Implicit requirements can be elicited through a quite large set of techniques (from checklists and guided interviews to formal analysis). I'm not sure what you mean by "key features that characterize" but here is my opinion about missing requirements/assumption/properties identification.

For a good overview of available techniques about requirements elicitation, I would recommend reading [Lam09], especially the Chapter 2. It "briefly" describes techniques such as background study, data collection, questionnaires, grids and card-sorting techniques, storyboarding, scenario-driven strategies, mockups and prototypes, interviews, observations, group sessions, etc. I think all these techniques helps in understanding the domain, and eliciting requirements.

For model-driven requirements engineering techniques, there is also a set of systematic techniques. A common technique for identifying missing requirements and assumptions about the software system is risk analysis. Risk can be defined as an uncertain factor whose occurrence impacts the satisfaction of high-level objectives. Risk analysis consists in a three-phase cycle: identify, assess and control. If your focus is on identifying missing domain properties, you are probably mainly interested in the first phase: identify. By identifying causes that falsify your software system, you identify (and make explicit) such missing elements.

In KAOS methodology [Lam09], risks (known as obstacle, a goal-oriented form of risk) can be identified, among other, through (a) formal regression from requirements and assumptions through domain properties - for example, a mobilized ambulance reach the incident within ten minutes, but it might be the case that it last longer, identifying missing assumption that ambulance can be lost - [Lam00] (b) the use of patterns - these patterns encodes known / standard tactics for falsifying the requirements/assumptions - [Lam00] (c) a combination of machine learning and model checking technique [Alr12]. Obstacle analysis has been successfully applied to various application domains [Lut07,Dar07].

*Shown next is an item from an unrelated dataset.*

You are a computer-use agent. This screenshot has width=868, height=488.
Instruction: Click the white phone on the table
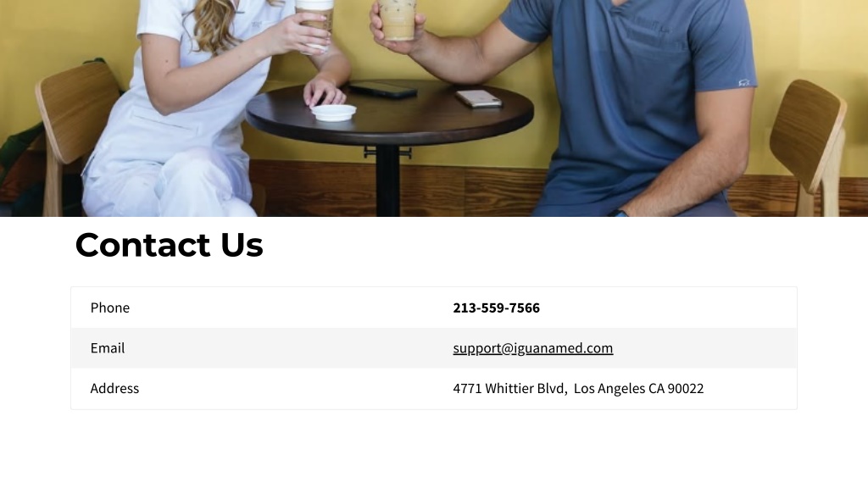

In CORAS methodology [Lun11], risks are identified by the use of threat diagrams. Identification is driven by a systematic approach where threats and unwanted incidents are first identified, then scenarios and vulnerabilities.

Analyzing incidents and accidents might also reveal a lot of underlying, implicit, assumptions. Such analysis is strongly connected to the above risk-driven requirements engineering. In this area, I would recommend reading [Lev95] and [Lev11] .

Up to my knowledge, risk analysis is a very effective way to discover new, implicit, domain properties, missing requirements, or missing assumptions.

[Lam09] A. van Lamsweerde, Requirements Engineering: From System Goals to UML Models to Software Specifications, Wiley, January 2009.

[Lam00] A. van Lamsweerde, E. Letier, Handling Obstacles in Goal-Oriented Requirements Engineering, IEEE Transactions on Software Engineering, Special Issue on Exception Handling, Vol. 26 No. 10, October 2000, 978-1005.

[Alr12] D. Alrajeh, J. Kramer, A. van Lamsweerde, A. Russo and S. Uchitel, "Generating Obstacle Conditions for Requirements Completeness", Proc. ICSE'2012: 34th Intl. Conf. on Software Engineering, Zürich, May 2012.

[Lut07] R. Lutz, A. Patterson-Hine, S. Nelson, C.R. Frost, D. Tal and R. Harris, “Using Obstacle Analysis to Identify Contingency Requirements on an Unpiloted Aerial Vehicle”, Requirements Engineering Journal 12(1), 2007, 41-54.

[Dar07] R. Darimont and M. Lemoine, “Security Requirements for Civil Aviation with UML and Goal Orientation”, Proc. REFSQ’07 – International Working Conference on Foundations for Software Quality, Trondheim (Norway), LNCS 4542, Springer-Verlag, 2007.

[Lun11] M.S. Lund, B. Solhaug and K. Stølen, Model-Driven Risk Analysis: the CORAS approach. Springer-Verlag, 2011.

[Lev95] N.G. Leveson, Safeware: System Safety and Computers. Addison-Wesley, 1995.

[Lev11] N. G. Leveson, Engineering a safer world. MIT Press, 2011.